Required action:
In full and without deviation, write out the entries that follow.

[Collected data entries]
:::
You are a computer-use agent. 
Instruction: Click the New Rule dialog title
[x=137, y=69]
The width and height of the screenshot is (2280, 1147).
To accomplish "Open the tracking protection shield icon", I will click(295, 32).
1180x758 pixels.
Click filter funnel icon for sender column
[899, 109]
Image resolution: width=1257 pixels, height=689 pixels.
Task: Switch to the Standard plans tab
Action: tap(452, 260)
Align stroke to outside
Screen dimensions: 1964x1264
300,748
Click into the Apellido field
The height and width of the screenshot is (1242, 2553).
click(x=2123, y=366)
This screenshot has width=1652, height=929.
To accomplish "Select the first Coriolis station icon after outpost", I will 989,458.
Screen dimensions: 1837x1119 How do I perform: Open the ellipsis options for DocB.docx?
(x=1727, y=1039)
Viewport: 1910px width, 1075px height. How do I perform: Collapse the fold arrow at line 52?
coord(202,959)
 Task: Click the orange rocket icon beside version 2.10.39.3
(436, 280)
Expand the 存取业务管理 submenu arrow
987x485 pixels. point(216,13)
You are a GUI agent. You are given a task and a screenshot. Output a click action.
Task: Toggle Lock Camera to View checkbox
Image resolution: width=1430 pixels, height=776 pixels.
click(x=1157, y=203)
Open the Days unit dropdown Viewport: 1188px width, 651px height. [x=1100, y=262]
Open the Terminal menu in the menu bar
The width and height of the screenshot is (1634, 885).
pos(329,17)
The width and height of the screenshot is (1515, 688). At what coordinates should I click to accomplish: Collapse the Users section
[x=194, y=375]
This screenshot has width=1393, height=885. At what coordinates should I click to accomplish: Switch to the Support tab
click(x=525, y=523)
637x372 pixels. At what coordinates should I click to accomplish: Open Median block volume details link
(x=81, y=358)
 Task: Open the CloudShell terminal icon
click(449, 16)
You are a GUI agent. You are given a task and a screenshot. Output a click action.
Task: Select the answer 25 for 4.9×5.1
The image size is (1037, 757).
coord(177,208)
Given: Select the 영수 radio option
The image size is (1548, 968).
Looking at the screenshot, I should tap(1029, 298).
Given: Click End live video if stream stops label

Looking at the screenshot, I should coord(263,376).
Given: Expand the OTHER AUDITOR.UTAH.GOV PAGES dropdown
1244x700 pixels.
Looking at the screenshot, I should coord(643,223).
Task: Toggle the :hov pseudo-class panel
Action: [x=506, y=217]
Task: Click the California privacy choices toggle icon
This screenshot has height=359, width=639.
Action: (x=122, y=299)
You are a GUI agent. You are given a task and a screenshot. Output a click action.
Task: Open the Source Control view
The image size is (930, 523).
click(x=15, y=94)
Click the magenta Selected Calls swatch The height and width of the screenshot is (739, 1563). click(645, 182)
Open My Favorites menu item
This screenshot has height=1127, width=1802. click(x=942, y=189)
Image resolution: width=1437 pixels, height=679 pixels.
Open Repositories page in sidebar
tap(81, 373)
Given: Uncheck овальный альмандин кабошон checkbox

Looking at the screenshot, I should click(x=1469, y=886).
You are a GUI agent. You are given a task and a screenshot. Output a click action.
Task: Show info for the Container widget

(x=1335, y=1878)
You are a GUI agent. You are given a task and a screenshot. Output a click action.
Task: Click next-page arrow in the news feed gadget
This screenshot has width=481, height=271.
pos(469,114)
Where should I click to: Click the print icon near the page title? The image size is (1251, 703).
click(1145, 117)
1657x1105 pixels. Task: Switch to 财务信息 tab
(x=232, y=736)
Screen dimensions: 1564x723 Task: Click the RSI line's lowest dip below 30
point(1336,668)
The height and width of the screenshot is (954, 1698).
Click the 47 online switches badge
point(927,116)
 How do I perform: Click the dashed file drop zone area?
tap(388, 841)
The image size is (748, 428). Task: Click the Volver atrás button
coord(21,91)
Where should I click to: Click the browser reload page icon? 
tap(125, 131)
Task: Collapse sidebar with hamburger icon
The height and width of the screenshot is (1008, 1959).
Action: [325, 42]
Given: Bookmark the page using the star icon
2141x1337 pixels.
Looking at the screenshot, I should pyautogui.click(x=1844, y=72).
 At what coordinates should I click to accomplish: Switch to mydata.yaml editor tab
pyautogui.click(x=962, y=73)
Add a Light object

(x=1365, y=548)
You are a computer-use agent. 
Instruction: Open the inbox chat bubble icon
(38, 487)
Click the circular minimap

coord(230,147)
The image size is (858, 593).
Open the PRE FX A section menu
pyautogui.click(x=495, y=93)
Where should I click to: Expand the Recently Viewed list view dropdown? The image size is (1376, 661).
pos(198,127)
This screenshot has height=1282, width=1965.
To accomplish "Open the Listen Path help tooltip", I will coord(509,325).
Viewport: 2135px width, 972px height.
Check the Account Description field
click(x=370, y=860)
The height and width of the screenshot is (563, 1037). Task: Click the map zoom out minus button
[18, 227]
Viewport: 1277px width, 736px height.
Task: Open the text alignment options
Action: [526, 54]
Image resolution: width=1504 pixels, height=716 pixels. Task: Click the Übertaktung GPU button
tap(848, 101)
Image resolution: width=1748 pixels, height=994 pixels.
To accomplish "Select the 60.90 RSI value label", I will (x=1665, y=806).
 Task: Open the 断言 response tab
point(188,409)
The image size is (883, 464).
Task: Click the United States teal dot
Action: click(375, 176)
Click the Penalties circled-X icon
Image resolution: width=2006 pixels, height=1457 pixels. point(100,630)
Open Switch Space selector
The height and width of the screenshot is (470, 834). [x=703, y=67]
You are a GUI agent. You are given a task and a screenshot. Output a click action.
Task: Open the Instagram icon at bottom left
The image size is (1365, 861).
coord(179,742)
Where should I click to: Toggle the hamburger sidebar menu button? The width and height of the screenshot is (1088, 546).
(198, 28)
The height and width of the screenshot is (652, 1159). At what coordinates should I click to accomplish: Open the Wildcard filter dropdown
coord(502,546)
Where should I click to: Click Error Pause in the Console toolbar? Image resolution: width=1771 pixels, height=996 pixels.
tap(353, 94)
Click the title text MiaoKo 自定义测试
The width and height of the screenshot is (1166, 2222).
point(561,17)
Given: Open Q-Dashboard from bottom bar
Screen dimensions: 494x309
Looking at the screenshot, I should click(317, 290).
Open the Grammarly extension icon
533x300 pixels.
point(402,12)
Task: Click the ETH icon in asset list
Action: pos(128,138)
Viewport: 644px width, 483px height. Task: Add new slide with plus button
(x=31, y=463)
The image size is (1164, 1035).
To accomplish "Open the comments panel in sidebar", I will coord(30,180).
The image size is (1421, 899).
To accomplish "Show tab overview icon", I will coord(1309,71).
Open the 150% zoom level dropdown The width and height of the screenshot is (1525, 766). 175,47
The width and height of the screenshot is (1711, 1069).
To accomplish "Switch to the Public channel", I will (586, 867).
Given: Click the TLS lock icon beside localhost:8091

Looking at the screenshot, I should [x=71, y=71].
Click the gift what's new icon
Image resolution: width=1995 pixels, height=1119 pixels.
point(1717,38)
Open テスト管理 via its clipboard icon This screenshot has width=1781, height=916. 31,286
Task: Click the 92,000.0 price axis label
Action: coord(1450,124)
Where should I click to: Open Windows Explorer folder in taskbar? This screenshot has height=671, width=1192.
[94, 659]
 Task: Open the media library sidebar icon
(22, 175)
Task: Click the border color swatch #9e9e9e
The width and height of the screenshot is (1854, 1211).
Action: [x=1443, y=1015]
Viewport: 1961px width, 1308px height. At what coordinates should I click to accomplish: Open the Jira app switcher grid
:::
Output of the task:
You are a computer-use agent. 
Instruction: Click the New Rule dialog title
[x=137, y=69]
The width and height of the screenshot is (2280, 1147).
To accomplish "Open the tracking protection shield icon", I will click(295, 32).
1180x758 pixels.
Click filter funnel icon for sender column
[899, 109]
Image resolution: width=1257 pixels, height=689 pixels.
Task: Switch to the Standard plans tab
Action: tap(452, 260)
Align stroke to outside
Screen dimensions: 1964x1264
300,748
Click into the Apellido field
The height and width of the screenshot is (1242, 2553).
click(x=2123, y=366)
This screenshot has width=1652, height=929.
To accomplish "Select the first Coriolis station icon after outpost", I will 989,458.
Screen dimensions: 1837x1119 How do I perform: Open the ellipsis options for DocB.docx?
(x=1727, y=1039)
Viewport: 1910px width, 1075px height. How do I perform: Collapse the fold arrow at line 52?
coord(202,959)
 Task: Click the orange rocket icon beside version 2.10.39.3
(436, 280)
Expand the 存取业务管理 submenu arrow
987x485 pixels. point(216,13)
You are a GUI agent. You are given a task and a screenshot. Output a click action.
Task: Toggle Lock Camera to View checkbox
Image resolution: width=1430 pixels, height=776 pixels.
click(x=1157, y=203)
Open the Days unit dropdown Viewport: 1188px width, 651px height. [x=1100, y=262]
Open the Terminal menu in the menu bar
The width and height of the screenshot is (1634, 885).
pos(329,17)
The width and height of the screenshot is (1515, 688). At what coordinates should I click to accomplish: Collapse the Users section
[x=194, y=375]
This screenshot has width=1393, height=885. At what coordinates should I click to accomplish: Switch to the Support tab
click(x=525, y=523)
637x372 pixels. At what coordinates should I click to accomplish: Open Median block volume details link
(x=81, y=358)
 Task: Open the CloudShell terminal icon
click(449, 16)
You are a GUI agent. You are given a task and a screenshot. Output a click action.
Task: Select the answer 25 for 4.9×5.1
The image size is (1037, 757).
coord(177,208)
Given: Select the 영수 radio option
The image size is (1548, 968).
Looking at the screenshot, I should tap(1029, 298).
Given: Click End live video if stream stops label

Looking at the screenshot, I should coord(263,376).
Given: Expand the OTHER AUDITOR.UTAH.GOV PAGES dropdown
1244x700 pixels.
Looking at the screenshot, I should coord(643,223).
Task: Toggle the :hov pseudo-class panel
Action: [x=506, y=217]
Task: Click the California privacy choices toggle icon
This screenshot has height=359, width=639.
Action: (x=122, y=299)
You are a GUI agent. You are given a task and a screenshot. Output a click action.
Task: Open the Source Control view
The image size is (930, 523).
click(x=15, y=94)
Click the magenta Selected Calls swatch The height and width of the screenshot is (739, 1563). click(645, 182)
Open My Favorites menu item
This screenshot has height=1127, width=1802. click(x=942, y=189)
Image resolution: width=1437 pixels, height=679 pixels.
Open Repositories page in sidebar
tap(81, 373)
Given: Uncheck овальный альмандин кабошон checkbox

Looking at the screenshot, I should click(x=1469, y=886).
You are a GUI agent. You are given a task and a screenshot. Output a click action.
Task: Show info for the Container widget

(x=1335, y=1878)
You are a GUI agent. You are given a task and a screenshot. Output a click action.
Task: Click next-page arrow in the news feed gadget
This screenshot has width=481, height=271.
pos(469,114)
Where should I click to: Click the print icon near the page title? The image size is (1251, 703).
click(1145, 117)
1657x1105 pixels. Task: Switch to 财务信息 tab
(x=232, y=736)
Screen dimensions: 1564x723 Task: Click the RSI line's lowest dip below 30
point(1336,668)
The height and width of the screenshot is (954, 1698).
Click the 47 online switches badge
point(927,116)
 How do I perform: Click the dashed file drop zone area?
tap(388, 841)
The image size is (748, 428). Task: Click the Volver atrás button
coord(21,91)
Where should I click to: Click the browser reload page icon? 
tap(125, 131)
Task: Collapse sidebar with hamburger icon
The height and width of the screenshot is (1008, 1959).
Action: [325, 42]
Given: Bookmark the page using the star icon
2141x1337 pixels.
Looking at the screenshot, I should pyautogui.click(x=1844, y=72).
 At what coordinates should I click to accomplish: Switch to mydata.yaml editor tab
pyautogui.click(x=962, y=73)
Add a Light object

(x=1365, y=548)
You are a computer-use agent. 
Instruction: Open the inbox chat bubble icon
(38, 487)
Click the circular minimap

coord(230,147)
The image size is (858, 593).
Open the PRE FX A section menu
pyautogui.click(x=495, y=93)
Where should I click to: Expand the Recently Viewed list view dropdown? The image size is (1376, 661).
pos(198,127)
This screenshot has height=1282, width=1965.
To accomplish "Open the Listen Path help tooltip", I will coord(509,325).
Viewport: 2135px width, 972px height.
Check the Account Description field
click(x=370, y=860)
The height and width of the screenshot is (563, 1037). Task: Click the map zoom out minus button
[18, 227]
Viewport: 1277px width, 736px height.
Task: Open the text alignment options
Action: [526, 54]
Image resolution: width=1504 pixels, height=716 pixels. Task: Click the Übertaktung GPU button
tap(848, 101)
Image resolution: width=1748 pixels, height=994 pixels.
To accomplish "Select the 60.90 RSI value label", I will (x=1665, y=806).
 Task: Open the 断言 response tab
point(188,409)
The image size is (883, 464).
Task: Click the United States teal dot
Action: click(375, 176)
Click the Penalties circled-X icon
Image resolution: width=2006 pixels, height=1457 pixels. point(100,630)
Open Switch Space selector
The height and width of the screenshot is (470, 834). [x=703, y=67]
You are a GUI agent. You are given a task and a screenshot. Output a click action.
Task: Open the Instagram icon at bottom left
The image size is (1365, 861).
coord(179,742)
Where should I click to: Toggle the hamburger sidebar menu button? The width and height of the screenshot is (1088, 546).
(198, 28)
The height and width of the screenshot is (652, 1159). At what coordinates should I click to accomplish: Open the Wildcard filter dropdown
coord(502,546)
Where should I click to: Click Error Pause in the Console toolbar? Image resolution: width=1771 pixels, height=996 pixels.
tap(353, 94)
Click the title text MiaoKo 自定义测试
The width and height of the screenshot is (1166, 2222).
point(561,17)
Given: Open Q-Dashboard from bottom bar
Screen dimensions: 494x309
Looking at the screenshot, I should click(317, 290).
Open the Grammarly extension icon
533x300 pixels.
point(402,12)
Task: Click the ETH icon in asset list
Action: pos(128,138)
Viewport: 644px width, 483px height. Task: Add new slide with plus button
(x=31, y=463)
The image size is (1164, 1035).
To accomplish "Open the comments panel in sidebar", I will coord(30,180).
The image size is (1421, 899).
To accomplish "Show tab overview icon", I will coord(1309,71).
Open the 150% zoom level dropdown The width and height of the screenshot is (1525, 766). 175,47
The width and height of the screenshot is (1711, 1069).
To accomplish "Switch to the Public channel", I will (586, 867).
Given: Click the TLS lock icon beside localhost:8091

Looking at the screenshot, I should [x=71, y=71].
Click the gift what's new icon
Image resolution: width=1995 pixels, height=1119 pixels.
point(1717,38)
Open テスト管理 via its clipboard icon This screenshot has width=1781, height=916. 31,286
Task: Click the 92,000.0 price axis label
Action: coord(1450,124)
Where should I click to: Open Windows Explorer folder in taskbar? This screenshot has height=671, width=1192.
[94, 659]
 Task: Open the media library sidebar icon
(22, 175)
Task: Click the border color swatch #9e9e9e
The width and height of the screenshot is (1854, 1211).
Action: [x=1443, y=1015]
Viewport: 1961px width, 1308px height. At what coordinates should I click to accomplish: Open the Jira app switcher grid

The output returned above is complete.